Swaddling your baby can calm and soothe her as well as reduce crying and any pain she may be experiencing.
Parents today are often taught to swaddle the baby’s entire body to create a tight cocoon, but did you know that this restriction of movement in the lower half of her body can lead to hip dysplasia?
Hip dysplasia in babies
Hip dysplasia is the most common abnormality in newborns and occurs when the top of the femur (leg bone) isn’t properly located in the hip socket or when the hip socket doesn’t develop properly.
Each year, as many as 75,000 babies are treated for hip dysplasia in the U.S. Your baby may be at risk if she was:
- Born in the breech position (rump first)
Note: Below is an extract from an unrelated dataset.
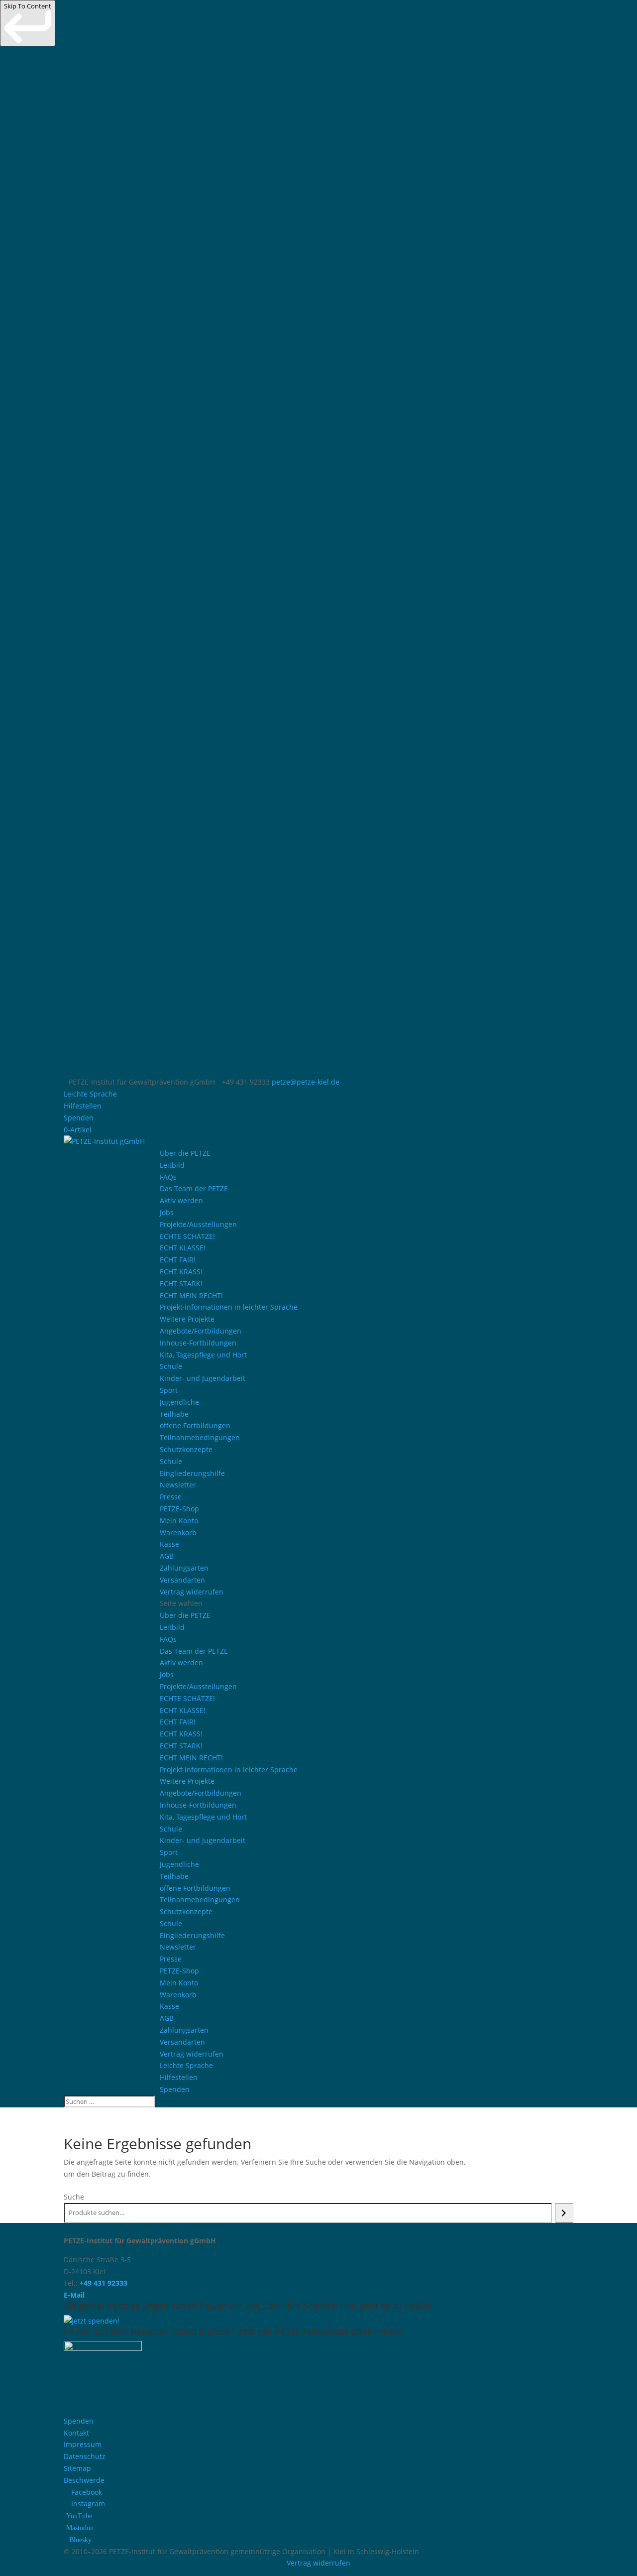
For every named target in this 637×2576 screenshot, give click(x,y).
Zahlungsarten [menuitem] (184, 1568)
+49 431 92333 (246, 1082)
- Has a history of dysplasia in her family
- She’s your first-born and female
How you swaddle your newborn can make a critical difference to hip development. The good news is that catching this condition early, and using proper swaddling, means the problem can usually be reversed.
Problems with hip dysplasia
Mild hip dysplasia often can’t be detected right away, and over time, it causes the hip to wear out quite like a tire wears out when it’s out of balance. Often it first shows up as arthritis in later life.
Hip dysplasia is the most common cause of hip arthritis in young women and is responsible for as much as 10% of all total hip replacements in older adults.
Importance of correct swaddling
Incorrect swaddling can also cause the hips to dislocate. Your baby’s hips joints are flexible around the rim of the socket and her legs were folded up in the womb. Straightening her legs and holding them straight can put too much pressure on her immature hip joint, especially during the first 3 months. It takes about 3 months for her hips to become more stable, during which time her movement has stretched her leg muscles gradually.
Although most babies can tolerate tight swaddling that restricts leg movement, don’t take that risk. If your child was swaddled tightly, ask your pediatrician to check for dysplasia.